Try it:
Please start at the first line of the records beneath and quote each line exactly, ending with the line containing "1568x701 pixels.".

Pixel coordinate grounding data
# # # # # # #

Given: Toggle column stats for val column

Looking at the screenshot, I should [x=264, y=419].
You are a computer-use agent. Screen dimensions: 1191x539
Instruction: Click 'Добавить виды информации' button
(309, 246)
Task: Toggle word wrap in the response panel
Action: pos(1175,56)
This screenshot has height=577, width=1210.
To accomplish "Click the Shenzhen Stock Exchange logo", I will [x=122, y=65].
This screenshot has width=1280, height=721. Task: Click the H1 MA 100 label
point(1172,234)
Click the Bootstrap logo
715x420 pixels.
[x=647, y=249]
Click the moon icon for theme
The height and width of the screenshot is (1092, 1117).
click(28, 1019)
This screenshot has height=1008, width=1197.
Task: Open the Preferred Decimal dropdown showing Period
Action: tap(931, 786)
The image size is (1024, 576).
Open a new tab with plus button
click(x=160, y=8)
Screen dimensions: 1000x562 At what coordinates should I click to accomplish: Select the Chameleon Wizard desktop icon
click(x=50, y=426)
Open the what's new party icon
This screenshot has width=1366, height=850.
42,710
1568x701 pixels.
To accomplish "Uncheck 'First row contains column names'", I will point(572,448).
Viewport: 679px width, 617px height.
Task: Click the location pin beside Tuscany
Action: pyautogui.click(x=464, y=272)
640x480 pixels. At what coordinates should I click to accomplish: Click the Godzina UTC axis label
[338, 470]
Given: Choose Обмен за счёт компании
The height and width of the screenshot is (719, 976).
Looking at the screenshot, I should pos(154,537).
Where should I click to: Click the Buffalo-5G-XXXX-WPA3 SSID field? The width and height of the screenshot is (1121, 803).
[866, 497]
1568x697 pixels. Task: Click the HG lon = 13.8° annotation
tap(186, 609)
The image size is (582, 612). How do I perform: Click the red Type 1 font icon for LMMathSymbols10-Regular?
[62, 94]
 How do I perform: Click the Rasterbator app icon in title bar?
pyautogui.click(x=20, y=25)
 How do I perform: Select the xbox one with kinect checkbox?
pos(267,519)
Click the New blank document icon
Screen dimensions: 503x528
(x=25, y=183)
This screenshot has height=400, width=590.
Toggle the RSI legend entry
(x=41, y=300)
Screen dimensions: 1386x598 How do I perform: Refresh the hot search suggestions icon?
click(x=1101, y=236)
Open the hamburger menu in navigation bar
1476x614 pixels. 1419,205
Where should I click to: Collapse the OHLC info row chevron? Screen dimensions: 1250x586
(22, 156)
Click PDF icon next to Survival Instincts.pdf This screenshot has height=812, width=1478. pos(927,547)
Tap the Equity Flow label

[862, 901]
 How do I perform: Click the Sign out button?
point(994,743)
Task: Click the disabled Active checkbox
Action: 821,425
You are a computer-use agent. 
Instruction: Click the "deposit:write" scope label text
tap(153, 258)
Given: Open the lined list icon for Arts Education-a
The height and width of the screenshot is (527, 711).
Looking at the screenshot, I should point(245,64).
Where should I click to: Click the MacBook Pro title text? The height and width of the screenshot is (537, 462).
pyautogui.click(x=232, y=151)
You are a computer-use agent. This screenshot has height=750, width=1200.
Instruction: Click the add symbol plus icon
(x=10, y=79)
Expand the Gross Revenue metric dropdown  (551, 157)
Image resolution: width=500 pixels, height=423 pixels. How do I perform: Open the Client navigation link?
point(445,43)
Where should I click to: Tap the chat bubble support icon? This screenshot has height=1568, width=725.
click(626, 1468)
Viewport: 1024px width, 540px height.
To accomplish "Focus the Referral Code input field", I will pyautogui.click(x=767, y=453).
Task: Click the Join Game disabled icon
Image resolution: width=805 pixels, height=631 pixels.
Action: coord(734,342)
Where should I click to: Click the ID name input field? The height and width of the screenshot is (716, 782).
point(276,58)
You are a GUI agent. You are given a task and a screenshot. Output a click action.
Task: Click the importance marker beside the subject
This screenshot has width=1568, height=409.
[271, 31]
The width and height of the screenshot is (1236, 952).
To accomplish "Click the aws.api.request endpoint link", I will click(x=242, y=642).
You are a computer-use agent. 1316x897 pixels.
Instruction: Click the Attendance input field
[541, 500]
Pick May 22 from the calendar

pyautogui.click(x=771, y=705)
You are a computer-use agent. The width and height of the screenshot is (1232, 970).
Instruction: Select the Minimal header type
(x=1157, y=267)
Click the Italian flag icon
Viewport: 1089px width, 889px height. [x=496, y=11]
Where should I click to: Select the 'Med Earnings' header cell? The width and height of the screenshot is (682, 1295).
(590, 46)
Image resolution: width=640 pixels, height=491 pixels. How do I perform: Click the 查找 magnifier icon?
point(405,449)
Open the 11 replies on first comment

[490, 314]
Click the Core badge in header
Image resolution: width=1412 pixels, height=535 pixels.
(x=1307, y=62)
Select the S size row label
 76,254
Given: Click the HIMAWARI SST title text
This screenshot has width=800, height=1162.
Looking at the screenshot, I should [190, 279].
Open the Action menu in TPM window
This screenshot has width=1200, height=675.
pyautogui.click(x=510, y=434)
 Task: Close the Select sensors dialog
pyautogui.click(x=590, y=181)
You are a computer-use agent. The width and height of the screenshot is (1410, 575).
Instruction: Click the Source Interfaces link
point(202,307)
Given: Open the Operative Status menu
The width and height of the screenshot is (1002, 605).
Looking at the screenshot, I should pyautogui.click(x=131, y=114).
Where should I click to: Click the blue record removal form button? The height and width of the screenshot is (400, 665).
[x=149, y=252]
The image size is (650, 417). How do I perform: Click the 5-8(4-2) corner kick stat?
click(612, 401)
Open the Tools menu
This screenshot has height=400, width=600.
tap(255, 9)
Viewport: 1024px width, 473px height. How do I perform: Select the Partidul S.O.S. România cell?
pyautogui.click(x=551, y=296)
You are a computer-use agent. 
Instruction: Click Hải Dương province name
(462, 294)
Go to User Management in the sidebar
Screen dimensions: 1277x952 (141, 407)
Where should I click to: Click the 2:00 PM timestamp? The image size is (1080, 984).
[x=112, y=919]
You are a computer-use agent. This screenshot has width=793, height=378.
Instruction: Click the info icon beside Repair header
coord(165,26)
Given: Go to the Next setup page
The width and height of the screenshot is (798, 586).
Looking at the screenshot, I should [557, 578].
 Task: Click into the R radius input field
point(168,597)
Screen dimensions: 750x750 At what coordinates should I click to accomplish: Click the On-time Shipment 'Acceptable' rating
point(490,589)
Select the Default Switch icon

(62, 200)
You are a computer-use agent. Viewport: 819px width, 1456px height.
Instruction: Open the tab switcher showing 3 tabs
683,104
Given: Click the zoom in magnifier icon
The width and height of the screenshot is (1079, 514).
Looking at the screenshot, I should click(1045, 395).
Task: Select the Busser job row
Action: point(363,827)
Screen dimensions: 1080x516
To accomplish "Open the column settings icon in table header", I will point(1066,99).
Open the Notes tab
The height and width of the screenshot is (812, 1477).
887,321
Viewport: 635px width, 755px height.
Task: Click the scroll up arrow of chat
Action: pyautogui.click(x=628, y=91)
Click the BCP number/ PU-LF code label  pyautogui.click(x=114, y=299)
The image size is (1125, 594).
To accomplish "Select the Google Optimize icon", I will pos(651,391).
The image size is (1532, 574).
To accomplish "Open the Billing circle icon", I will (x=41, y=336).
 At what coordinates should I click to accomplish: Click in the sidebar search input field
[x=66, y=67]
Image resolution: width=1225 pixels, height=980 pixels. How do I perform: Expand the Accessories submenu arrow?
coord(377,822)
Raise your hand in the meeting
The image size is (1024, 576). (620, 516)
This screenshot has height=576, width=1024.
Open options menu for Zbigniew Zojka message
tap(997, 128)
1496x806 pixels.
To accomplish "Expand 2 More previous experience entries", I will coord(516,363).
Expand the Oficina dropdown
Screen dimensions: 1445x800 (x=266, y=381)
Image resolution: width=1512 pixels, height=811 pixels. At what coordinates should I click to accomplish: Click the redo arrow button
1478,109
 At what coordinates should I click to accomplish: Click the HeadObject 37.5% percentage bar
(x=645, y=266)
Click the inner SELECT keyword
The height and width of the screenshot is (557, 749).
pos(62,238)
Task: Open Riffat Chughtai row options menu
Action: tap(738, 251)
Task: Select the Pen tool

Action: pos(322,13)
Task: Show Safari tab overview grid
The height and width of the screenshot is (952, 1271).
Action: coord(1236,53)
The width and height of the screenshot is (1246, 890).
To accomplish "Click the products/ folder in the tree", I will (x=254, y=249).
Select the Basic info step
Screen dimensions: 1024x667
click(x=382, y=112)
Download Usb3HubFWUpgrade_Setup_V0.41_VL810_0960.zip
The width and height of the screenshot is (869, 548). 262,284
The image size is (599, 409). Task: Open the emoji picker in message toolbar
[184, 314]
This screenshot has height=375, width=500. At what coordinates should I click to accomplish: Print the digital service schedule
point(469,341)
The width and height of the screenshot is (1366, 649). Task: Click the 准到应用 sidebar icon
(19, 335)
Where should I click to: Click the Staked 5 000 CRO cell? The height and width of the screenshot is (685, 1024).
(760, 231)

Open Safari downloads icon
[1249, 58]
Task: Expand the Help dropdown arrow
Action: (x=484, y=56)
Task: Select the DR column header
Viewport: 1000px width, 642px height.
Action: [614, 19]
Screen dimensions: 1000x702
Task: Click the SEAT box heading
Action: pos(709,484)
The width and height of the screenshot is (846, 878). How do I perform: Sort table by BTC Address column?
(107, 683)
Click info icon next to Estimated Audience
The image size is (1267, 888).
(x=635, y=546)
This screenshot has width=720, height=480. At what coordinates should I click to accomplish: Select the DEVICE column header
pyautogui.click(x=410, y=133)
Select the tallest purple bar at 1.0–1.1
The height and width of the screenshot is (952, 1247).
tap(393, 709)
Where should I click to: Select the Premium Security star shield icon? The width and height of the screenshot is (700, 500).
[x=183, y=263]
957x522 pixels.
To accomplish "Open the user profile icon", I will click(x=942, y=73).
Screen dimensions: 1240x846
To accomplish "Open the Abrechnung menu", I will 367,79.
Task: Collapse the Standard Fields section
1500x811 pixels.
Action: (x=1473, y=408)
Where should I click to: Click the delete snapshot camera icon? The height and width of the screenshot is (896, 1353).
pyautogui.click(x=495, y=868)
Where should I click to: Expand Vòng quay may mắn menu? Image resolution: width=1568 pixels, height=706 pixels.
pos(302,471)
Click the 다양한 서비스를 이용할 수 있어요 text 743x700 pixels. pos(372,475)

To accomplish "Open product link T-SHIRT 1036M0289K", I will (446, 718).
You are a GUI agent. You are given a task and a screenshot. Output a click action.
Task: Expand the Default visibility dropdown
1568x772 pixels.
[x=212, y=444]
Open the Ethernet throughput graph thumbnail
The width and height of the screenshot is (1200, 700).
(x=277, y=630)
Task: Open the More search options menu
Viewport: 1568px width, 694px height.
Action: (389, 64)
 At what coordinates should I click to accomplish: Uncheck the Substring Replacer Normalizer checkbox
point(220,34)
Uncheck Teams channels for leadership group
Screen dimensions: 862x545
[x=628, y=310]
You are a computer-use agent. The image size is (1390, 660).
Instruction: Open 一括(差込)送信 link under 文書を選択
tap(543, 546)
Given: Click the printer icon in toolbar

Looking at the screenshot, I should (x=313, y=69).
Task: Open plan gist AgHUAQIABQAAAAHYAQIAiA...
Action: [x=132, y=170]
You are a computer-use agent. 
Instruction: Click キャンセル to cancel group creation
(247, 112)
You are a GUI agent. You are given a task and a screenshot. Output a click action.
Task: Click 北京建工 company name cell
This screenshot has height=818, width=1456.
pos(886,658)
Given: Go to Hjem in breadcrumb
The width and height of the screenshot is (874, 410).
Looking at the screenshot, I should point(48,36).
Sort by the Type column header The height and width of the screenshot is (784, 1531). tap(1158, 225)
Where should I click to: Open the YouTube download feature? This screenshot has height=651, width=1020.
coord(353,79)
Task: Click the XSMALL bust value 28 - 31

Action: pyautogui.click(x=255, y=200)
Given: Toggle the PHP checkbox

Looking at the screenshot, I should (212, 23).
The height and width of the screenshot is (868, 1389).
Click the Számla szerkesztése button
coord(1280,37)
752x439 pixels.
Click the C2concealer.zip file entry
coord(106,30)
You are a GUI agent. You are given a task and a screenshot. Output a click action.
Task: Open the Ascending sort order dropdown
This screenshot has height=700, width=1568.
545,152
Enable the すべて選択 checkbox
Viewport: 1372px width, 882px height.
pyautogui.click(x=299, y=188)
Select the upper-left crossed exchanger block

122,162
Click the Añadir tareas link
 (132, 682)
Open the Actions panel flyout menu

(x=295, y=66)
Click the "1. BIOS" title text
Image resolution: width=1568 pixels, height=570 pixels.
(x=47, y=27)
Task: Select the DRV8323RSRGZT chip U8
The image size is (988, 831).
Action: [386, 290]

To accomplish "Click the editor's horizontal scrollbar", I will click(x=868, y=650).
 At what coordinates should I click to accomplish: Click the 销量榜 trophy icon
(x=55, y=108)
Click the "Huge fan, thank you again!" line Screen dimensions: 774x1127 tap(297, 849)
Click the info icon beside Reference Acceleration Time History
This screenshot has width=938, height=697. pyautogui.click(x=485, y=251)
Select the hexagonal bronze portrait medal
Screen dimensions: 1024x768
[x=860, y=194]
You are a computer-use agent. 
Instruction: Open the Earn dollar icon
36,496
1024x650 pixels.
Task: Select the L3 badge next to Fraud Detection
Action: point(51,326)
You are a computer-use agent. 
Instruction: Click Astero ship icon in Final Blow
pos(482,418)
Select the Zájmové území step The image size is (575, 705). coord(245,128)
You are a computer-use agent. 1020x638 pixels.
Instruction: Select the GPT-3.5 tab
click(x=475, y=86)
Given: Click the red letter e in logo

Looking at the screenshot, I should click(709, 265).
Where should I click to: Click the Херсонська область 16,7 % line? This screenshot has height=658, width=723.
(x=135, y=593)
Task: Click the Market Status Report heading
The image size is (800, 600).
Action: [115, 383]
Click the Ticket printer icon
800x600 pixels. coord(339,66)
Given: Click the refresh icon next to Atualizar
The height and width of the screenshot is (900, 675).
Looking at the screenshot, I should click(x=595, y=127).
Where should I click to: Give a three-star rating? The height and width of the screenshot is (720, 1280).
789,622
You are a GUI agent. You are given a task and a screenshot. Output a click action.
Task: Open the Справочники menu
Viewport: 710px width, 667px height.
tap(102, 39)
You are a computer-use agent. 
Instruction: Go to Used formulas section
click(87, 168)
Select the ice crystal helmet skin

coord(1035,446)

# # # # # # #

Answer for the task:
Given: Toggle column stats for val column

Looking at the screenshot, I should [x=264, y=419].
You are a computer-use agent. Screen dimensions: 1191x539
Instruction: Click 'Добавить виды информации' button
(309, 246)
Task: Toggle word wrap in the response panel
Action: pos(1175,56)
This screenshot has height=577, width=1210.
To accomplish "Click the Shenzhen Stock Exchange logo", I will [x=122, y=65].
This screenshot has width=1280, height=721. Task: Click the H1 MA 100 label
point(1172,234)
Click the Bootstrap logo
715x420 pixels.
[x=647, y=249]
Click the moon icon for theme
The height and width of the screenshot is (1092, 1117).
click(28, 1019)
This screenshot has height=1008, width=1197.
Task: Open the Preferred Decimal dropdown showing Period
Action: tap(931, 786)
The image size is (1024, 576).
Open a new tab with plus button
click(x=160, y=8)
Screen dimensions: 1000x562 At what coordinates should I click to accomplish: Select the Chameleon Wizard desktop icon
click(x=50, y=426)
Open the what's new party icon
This screenshot has width=1366, height=850.
42,710
1568x701 pixels.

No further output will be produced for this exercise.